Yanne Capital released its H2 2026 Family Office Allocation Watch tracking capital rotation across growth-stage equity, private credit, and direct deal opportunities. The research note documents shifting exposure patterns among single-family offices as allocation committees rebalance illiquid portfolios entering the back half of the year.
The note identifies three primary flows: capital moving into growth-stage equity after 18 months of underweight positioning, renewed interest in private credit structures following rate normalization, and selective pullback from direct deal pipelines that dominated 2024-2025 deployment. Yanne does not publish aggregate dollar figures but flags the directional shift as material enough to warrant strategic repositioning among peer offices.
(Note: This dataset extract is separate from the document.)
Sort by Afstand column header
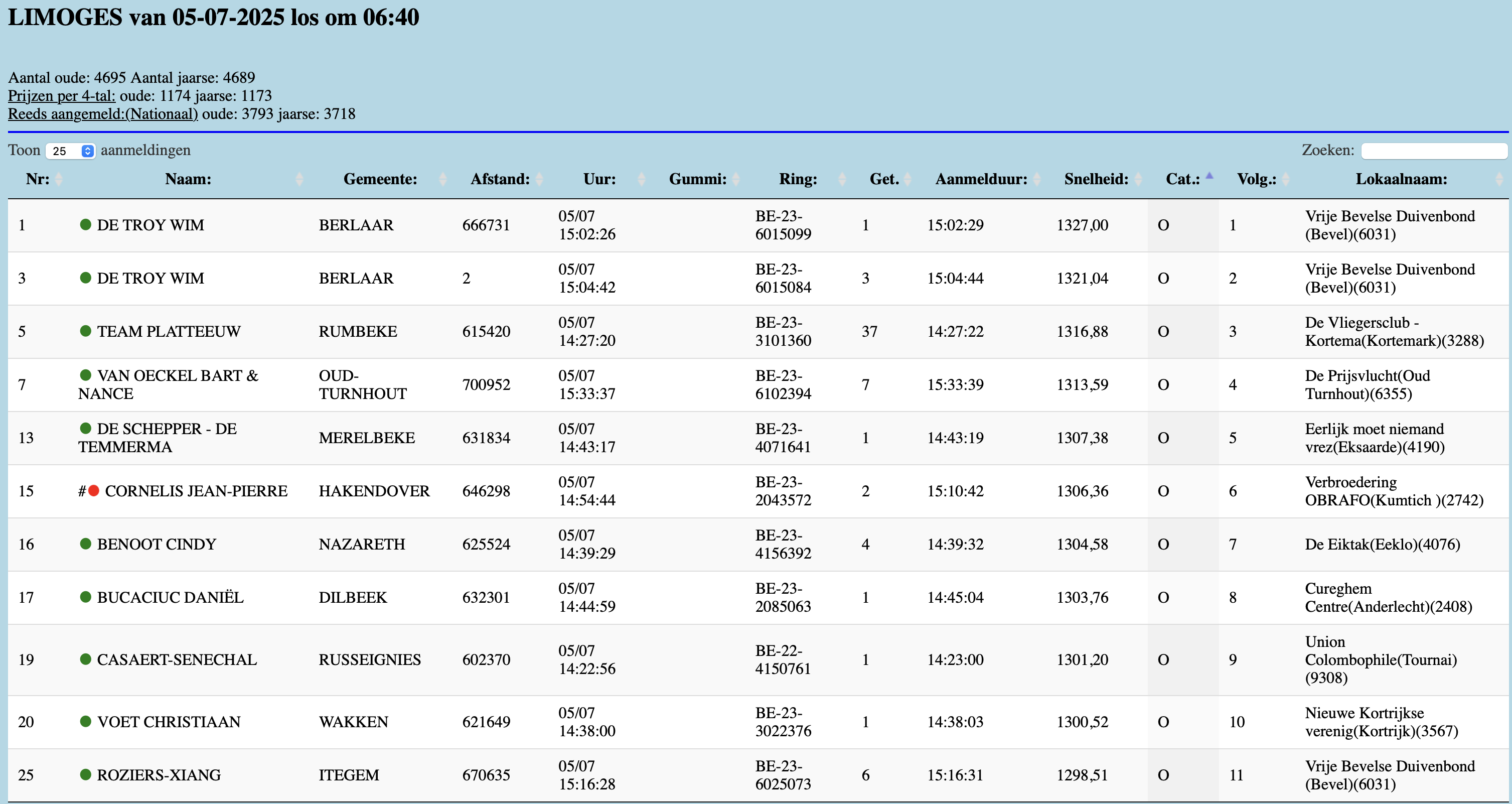Screen dimensions: 1512x804 click(x=500, y=179)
The timing matters because family offices typically finalize H2 allocations between April and June, meaning these rotations reflect decisions already in motion rather than forward guidance. Growth equity saw diminished attention through late 2024 and most of 2025 as offices favored buyout exposure and direct co-investments with known sponsors. The reversal suggests either valuation resets in venture-adjacent stages or exhaustion of preferred buyout inventory. Private credit interest aligns with spread compression in liquid credit markets—offices that sat out the 2023 surge are now entering as documentation standards tighten and terms stabilize.
The research does not name specific offices or portfolio companies but notes the rotation is concentrated among offices managing $500 million to $2 billion in assets, the segment most likely to pursue programmatic private market strategies without dedicated institutional infrastructure. Larger offices above $5 billion show less volatility, while smaller offices below $300 million remain opportunistic rather than strategic in allocation shifts. This middle cohort drives trend formation because they move together when conviction builds, creating observable flow patterns across fund managers and deal sponsors.
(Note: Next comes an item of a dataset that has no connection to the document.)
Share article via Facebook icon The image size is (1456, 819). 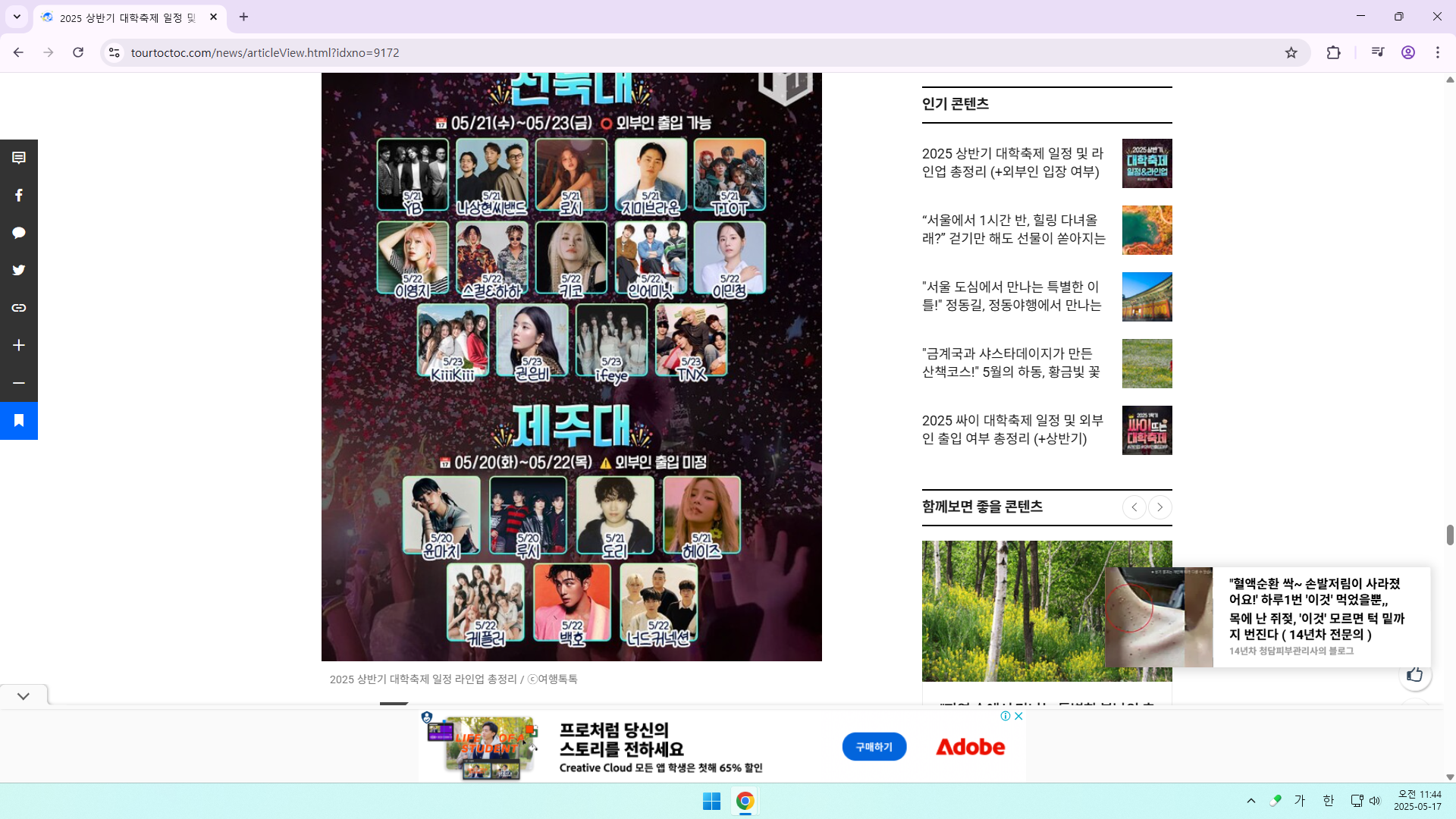coord(19,196)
Operators and allocators should monitor Q3 fundraising velocity in growth equity and private credit as confirmation of the observed rotation. If Yanne's sample set reflects broader behavior, growth managers launching vehicles in July through September will see faster closes than comps from Q1 2026, and private credit funds will tighten terms as demand rebuilds. Direct deal flow may soften temporarily but will stabilize once offices complete rebalancing, likely by October. The gap between research publication and actual deployment means capital is already moving; the note is documentation, not prediction.
Yanne Capital operates as a research-focused advisor rather than a placement agent, which gives the note credibility as observation rather than marketing. The firm has no disclosed stake in directing the flows it tracks.